» **Work to complete**
Find the number of lines containing the string "will" in the data. Answer with the number by itself.

» **Data shown**
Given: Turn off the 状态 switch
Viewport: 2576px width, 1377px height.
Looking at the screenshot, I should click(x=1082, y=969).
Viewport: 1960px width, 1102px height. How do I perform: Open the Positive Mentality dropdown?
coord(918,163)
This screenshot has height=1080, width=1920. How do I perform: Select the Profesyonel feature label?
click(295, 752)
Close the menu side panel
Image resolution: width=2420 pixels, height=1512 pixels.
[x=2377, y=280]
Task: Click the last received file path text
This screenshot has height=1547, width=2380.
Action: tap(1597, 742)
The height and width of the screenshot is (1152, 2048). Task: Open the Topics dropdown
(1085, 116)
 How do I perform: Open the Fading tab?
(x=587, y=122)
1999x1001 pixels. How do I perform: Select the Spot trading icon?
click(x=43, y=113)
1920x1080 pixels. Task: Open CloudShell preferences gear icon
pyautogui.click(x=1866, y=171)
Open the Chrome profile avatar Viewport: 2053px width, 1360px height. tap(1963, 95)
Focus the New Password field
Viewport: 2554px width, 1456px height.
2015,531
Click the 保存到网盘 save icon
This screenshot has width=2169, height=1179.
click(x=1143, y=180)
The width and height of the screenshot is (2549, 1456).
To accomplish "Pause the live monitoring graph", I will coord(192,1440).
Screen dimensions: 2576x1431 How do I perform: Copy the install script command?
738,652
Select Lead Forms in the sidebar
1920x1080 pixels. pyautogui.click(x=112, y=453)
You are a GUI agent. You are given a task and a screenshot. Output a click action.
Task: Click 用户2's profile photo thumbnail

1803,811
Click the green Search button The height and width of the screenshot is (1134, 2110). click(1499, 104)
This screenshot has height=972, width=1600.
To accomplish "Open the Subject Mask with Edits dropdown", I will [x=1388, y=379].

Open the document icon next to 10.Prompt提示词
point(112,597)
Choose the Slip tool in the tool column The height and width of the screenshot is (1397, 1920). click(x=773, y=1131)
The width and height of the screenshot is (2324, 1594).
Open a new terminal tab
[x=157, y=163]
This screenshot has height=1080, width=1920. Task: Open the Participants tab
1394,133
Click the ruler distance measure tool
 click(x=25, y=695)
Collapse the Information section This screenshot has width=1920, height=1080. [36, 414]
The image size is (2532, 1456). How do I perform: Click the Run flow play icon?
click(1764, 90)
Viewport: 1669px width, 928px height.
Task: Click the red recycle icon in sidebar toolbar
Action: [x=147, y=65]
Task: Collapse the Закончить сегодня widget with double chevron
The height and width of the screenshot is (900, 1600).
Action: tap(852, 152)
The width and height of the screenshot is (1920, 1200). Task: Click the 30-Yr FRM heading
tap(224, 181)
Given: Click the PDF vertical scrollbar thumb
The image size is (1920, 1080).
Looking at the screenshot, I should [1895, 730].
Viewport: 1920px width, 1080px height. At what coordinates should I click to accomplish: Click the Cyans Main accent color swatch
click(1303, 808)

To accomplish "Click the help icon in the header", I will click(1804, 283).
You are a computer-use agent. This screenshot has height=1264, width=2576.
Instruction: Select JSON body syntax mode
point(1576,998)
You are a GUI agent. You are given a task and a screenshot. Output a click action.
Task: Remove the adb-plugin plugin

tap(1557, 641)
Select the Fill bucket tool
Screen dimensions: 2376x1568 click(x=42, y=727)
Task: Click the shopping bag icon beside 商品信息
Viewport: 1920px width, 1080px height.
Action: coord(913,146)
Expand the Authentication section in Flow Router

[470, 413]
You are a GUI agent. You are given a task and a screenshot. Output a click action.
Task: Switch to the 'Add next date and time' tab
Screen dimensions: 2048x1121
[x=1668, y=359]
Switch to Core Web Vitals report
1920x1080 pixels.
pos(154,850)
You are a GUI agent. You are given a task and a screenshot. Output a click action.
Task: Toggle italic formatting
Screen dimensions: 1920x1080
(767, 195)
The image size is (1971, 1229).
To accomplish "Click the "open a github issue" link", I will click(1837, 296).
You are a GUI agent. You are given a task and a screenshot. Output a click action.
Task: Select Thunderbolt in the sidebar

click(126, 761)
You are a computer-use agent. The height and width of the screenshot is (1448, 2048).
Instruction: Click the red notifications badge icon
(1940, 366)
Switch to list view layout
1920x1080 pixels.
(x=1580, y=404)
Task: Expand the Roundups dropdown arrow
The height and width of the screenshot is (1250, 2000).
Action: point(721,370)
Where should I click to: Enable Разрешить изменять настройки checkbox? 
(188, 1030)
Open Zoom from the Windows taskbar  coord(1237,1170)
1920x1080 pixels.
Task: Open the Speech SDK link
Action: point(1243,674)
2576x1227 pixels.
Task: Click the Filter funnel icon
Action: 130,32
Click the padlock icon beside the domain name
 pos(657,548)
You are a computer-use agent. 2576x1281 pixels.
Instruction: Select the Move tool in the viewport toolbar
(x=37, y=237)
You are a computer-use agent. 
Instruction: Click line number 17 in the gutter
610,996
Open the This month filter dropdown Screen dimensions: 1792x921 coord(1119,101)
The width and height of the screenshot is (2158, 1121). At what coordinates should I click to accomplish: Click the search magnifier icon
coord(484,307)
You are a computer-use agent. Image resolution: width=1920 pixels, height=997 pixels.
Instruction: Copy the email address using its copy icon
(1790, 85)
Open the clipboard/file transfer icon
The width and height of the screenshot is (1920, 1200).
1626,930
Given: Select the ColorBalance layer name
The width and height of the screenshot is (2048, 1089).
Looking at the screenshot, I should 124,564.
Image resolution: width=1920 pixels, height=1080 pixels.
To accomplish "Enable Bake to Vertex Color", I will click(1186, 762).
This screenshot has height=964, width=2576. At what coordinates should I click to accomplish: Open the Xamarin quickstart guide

» **Result for this exercise**
5